- [SEZIONE DI TESTO]:
---*---

Perseguitati e uccisi, la tragedia dei copti in Libia

Vittime degli integralismi

L’instabilità e la mancanza di sicurezza in Libia non rischia solo di penalizzare il suo processo democratico e di colpire la sua autonomia, ma è anche motivo di forte preoccupazione per la minoranza copta del paese, vittima da un mese a questa parte degli attacchi degli estremisti islamici salafiti e dell’indifferenza delle forze di sicurezza del governo.

A Tripoli avevano altri grattacapi: i deputati hanno sospeso le sedute del Parlamento a causa dell’attacco dei miliziani dei Fratelli Musulmani (volevano imporre una legge per l’allontanamento dei gerarchi del passato regime dalla vita politica) e nel frattempo divampavano gli scontri tra milizie rivali nei pressi dello stabilimento Eni a Mellitah, che hanno costretto la sospensione dell’export del gas verso l’Italia. In pochi si preoccupavano degli attacchi che subivano i cristiani copti in quel paese.

---*---

- [COMPITO ASSEGNATO]: Secondo la sezione di testo, quale conseguenza hanno avuto gli scontri tra milizie rivali nei pressi dello stabilimento Eni a Mellitah?

- [VOCI FORNITE]:
---*---

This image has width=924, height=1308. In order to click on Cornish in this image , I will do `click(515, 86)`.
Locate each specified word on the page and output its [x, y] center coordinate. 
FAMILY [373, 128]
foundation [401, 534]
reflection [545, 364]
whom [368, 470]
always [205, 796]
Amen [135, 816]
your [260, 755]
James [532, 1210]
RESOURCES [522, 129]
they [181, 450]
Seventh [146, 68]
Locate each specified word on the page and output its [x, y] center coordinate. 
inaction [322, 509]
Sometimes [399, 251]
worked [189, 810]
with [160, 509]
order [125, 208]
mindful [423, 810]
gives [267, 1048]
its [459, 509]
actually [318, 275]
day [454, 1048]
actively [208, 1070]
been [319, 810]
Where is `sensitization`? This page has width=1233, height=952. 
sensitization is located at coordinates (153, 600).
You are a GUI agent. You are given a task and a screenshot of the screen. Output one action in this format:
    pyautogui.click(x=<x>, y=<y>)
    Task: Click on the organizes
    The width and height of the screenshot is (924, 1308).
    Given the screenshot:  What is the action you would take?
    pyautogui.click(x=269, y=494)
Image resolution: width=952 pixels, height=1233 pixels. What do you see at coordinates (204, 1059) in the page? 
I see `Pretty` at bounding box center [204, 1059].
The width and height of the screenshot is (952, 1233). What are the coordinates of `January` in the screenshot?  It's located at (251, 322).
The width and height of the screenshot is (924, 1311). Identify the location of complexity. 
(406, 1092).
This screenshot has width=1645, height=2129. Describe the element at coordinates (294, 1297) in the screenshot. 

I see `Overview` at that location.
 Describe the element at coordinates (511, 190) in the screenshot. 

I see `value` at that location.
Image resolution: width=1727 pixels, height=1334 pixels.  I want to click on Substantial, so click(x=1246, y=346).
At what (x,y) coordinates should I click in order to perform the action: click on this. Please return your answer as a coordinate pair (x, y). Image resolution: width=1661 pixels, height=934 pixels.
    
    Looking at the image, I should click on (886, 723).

---*---

- [RISPOSTA ALL'ESERCIZIO]: Hanno costretto la sospensione dell'export del gas verso l'Italia.